我正在使用 Bert 模型进行 NER。我在我的数据集中遇到了一些不属于 bert 词汇表的单词,并且在将单词转换为 id 时遇到了同样的错误。有人可以帮助我吗?
下面是我用于 bert 的代码。
df = pd.read_csv("drive/My Drive/PA_AG_123records.csv",sep=",",encoding="latin1").fillna(method='ffill')
!wget --quiet https://raw.githubusercontent.com/tensorflow/models/master/official/nlp/bert/tokenization.py
import tensorflow_hub as hub
import tokenization
module_url = 'https://tfhub.dev/tensorflow/bert_en_uncased_L-12_H-768_A-12/2'
bert_layer = hub.KerasLayer(module_url, trainable=True)
vocab_file = bert_layer.resolved_object.vocab_file.asset_path.numpy()
do_lower_case = bert_layer.resolved_object.do_lower_case.numpy()
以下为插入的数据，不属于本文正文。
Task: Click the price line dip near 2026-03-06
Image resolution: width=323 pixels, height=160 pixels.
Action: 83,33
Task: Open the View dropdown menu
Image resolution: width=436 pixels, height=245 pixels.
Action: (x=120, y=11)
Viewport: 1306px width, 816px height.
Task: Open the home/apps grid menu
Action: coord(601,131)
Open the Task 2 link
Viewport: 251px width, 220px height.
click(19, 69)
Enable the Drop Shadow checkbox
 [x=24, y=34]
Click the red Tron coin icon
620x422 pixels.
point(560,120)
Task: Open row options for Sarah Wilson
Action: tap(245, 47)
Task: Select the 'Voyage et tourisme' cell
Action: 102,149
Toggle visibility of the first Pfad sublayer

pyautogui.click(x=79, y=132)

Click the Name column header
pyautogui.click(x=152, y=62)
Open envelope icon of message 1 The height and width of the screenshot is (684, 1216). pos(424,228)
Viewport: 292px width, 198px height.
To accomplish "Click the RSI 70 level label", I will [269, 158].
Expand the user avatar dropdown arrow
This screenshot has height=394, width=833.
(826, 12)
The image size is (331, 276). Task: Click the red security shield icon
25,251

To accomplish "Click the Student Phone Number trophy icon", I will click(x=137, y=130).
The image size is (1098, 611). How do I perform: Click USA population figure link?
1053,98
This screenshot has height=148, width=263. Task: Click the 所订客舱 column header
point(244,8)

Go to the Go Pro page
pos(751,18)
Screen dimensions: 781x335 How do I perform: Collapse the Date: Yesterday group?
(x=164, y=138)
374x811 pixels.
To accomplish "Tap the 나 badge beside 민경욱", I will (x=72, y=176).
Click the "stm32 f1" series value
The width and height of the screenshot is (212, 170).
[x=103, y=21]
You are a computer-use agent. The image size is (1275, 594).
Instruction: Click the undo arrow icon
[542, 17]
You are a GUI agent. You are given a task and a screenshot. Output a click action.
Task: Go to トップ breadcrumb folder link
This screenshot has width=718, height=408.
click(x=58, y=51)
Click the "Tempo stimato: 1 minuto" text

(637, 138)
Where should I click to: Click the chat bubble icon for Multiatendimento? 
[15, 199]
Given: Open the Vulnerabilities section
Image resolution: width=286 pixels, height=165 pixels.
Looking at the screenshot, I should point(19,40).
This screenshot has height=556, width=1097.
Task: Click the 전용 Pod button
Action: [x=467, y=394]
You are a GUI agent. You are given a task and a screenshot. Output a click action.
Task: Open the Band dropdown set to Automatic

tokenizer = tokenization.FullTokenizer(vocab_file, do_lower_case)
tokens_list=['hrct',
'heall',
'government',
'of',
'hem',
'snehal',
'sarjerao',
'nawale',
'12',
'12',
'9999',
'female',
'mobile',
'no',
'1155812345',
'3333',
'3333',
'3333',
'41st',
'3iteir',
'fillow']
max_len =25
text = tokens_list[:max_len-2]
input_sequence = ["[CLS]"] + text + ["[SEP]"]
print("After adding flasges -[CLS] and [SEP]: ")
print(input_sequence)
tokens = tokenizer.convert_tokens_to_ids(input_sequence )
print("tokens to id ")
print(tokens)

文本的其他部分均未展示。